> 操作说明
把下方清单中的所有行整理成一个编号列表，空行一律略去。

[元素查找记录]
——

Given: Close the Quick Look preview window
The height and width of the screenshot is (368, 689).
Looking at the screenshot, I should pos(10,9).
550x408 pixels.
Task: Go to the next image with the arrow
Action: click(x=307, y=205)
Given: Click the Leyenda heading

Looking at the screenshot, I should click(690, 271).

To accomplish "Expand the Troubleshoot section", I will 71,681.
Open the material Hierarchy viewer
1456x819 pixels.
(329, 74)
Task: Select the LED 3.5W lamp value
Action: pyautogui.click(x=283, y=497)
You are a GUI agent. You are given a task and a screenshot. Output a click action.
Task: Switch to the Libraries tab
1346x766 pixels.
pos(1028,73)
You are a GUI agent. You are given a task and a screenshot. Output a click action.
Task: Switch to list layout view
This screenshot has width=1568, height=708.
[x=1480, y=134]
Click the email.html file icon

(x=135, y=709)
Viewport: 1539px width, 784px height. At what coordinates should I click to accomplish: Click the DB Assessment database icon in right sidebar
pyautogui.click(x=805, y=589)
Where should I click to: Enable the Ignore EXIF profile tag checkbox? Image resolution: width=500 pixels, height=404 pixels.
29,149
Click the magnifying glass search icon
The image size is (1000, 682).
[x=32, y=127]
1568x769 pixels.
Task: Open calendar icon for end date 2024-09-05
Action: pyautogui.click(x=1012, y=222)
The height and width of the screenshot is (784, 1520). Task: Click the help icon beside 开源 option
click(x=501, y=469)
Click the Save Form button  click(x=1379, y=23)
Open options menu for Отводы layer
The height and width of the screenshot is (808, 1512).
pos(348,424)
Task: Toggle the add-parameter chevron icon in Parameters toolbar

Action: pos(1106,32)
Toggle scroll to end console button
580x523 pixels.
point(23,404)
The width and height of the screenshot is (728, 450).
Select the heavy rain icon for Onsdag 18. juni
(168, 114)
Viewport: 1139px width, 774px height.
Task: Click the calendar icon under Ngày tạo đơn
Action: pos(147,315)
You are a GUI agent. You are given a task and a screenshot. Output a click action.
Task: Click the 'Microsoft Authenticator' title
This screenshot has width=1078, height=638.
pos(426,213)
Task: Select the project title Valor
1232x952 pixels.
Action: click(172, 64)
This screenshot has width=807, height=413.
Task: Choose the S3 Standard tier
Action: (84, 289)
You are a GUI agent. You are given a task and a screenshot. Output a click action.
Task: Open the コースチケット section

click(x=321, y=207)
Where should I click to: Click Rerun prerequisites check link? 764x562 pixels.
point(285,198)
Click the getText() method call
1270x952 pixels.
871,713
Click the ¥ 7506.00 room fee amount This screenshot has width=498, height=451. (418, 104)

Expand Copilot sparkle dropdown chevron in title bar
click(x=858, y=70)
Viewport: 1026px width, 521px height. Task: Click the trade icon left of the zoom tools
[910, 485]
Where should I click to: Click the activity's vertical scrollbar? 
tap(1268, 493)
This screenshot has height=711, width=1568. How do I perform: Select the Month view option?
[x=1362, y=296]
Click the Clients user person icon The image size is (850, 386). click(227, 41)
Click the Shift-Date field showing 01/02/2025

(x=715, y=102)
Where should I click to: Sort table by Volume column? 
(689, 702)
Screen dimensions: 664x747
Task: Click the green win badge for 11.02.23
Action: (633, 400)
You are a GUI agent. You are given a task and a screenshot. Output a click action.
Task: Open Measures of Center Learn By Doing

——

> 书面回答
1. Given: Close the Quick Look preview window
2. The height and width of the screenshot is (368, 689).
3. Looking at the screenshot, I should pos(10,9).
4. 550x408 pixels.
5. Task: Go to the next image with the arrow
6. Action: click(x=307, y=205)
7. Given: Click the Leyenda heading
8. Looking at the screenshot, I should click(690, 271).
9. To accomplish "Expand the Troubleshoot section", I will 71,681.
10. Open the material Hierarchy viewer
11. 1456x819 pixels.
12. (329, 74)
13. Task: Select the LED 3.5W lamp value
14. Action: pyautogui.click(x=283, y=497)
15. You are a GUI agent. You are given a task and a screenshot. Output a click action.
16. Task: Switch to the Libraries tab
17. 1346x766 pixels.
18. pos(1028,73)
19. You are a GUI agent. You are given a task and a screenshot. Output a click action.
20. Task: Switch to list layout view
21. This screenshot has width=1568, height=708.
22. [x=1480, y=134]
23. Click the email.html file icon
24. (x=135, y=709)
25. Viewport: 1539px width, 784px height. At what coordinates should I click to accomplish: Click the DB Assessment database icon in right sidebar
26. pyautogui.click(x=805, y=589)
27. Where should I click to: Enable the Ignore EXIF profile tag checkbox? Image resolution: width=500 pixels, height=404 pixels.
28. 29,149
29. Click the magnifying glass search icon
30. The image size is (1000, 682).
31. [x=32, y=127]
32. 1568x769 pixels.
33. Task: Open calendar icon for end date 2024-09-05
34. Action: pyautogui.click(x=1012, y=222)
35. The height and width of the screenshot is (784, 1520). Task: Click the help icon beside 开源 option
36. click(x=501, y=469)
37. Click the Save Form button  click(x=1379, y=23)
38. Open options menu for Отводы layer
39. The height and width of the screenshot is (808, 1512).
40. pos(348,424)
41. Task: Toggle the add-parameter chevron icon in Parameters toolbar
42. Action: pos(1106,32)
43. Toggle scroll to end console button
44. 580x523 pixels.
45. point(23,404)
46. The width and height of the screenshot is (728, 450).
47. Select the heavy rain icon for Onsdag 18. juni
48. (168, 114)
49. Viewport: 1139px width, 774px height.
50. Task: Click the calendar icon under Ngày tạo đơn
51. Action: pos(147,315)
52. You are a GUI agent. You are given a task and a screenshot. Output a click action.
53. Task: Click the 'Microsoft Authenticator' title
54. This screenshot has width=1078, height=638.
55. pos(426,213)
56. Task: Select the project title Valor
57. 1232x952 pixels.
58. Action: click(172, 64)
59. This screenshot has width=807, height=413.
60. Task: Choose the S3 Standard tier
61. Action: (84, 289)
62. You are a GUI agent. You are given a task and a screenshot. Output a click action.
63. Task: Open the コースチケット section
64. click(x=321, y=207)
65. Where should I click to: Click Rerun prerequisites check link? 764x562 pixels.
66. point(285,198)
67. Click the getText() method call
68. 1270x952 pixels.
69. 871,713
70. Click the ¥ 7506.00 room fee amount This screenshot has width=498, height=451. (418, 104)
71. Expand Copilot sparkle dropdown chevron in title bar
72. click(x=858, y=70)
73. Viewport: 1026px width, 521px height. Task: Click the trade icon left of the zoom tools
74. [910, 485]
75. Where should I click to: Click the activity's vertical scrollbar? 
76. tap(1268, 493)
77. This screenshot has height=711, width=1568. How do I perform: Select the Month view option?
78. [x=1362, y=296]
79. Click the Clients user person icon The image size is (850, 386). click(227, 41)
80. Click the Shift-Date field showing 01/02/2025
81. (x=715, y=102)
82. Where should I click to: Sort table by Volume column? 
83. (689, 702)
84. Screen dimensions: 664x747
85. Task: Click the green win badge for 11.02.23
86. Action: (633, 400)
87. You are a GUI agent. You are given a task and a screenshot. Output a click action.
88. Task: Open Measures of Center Learn By Doing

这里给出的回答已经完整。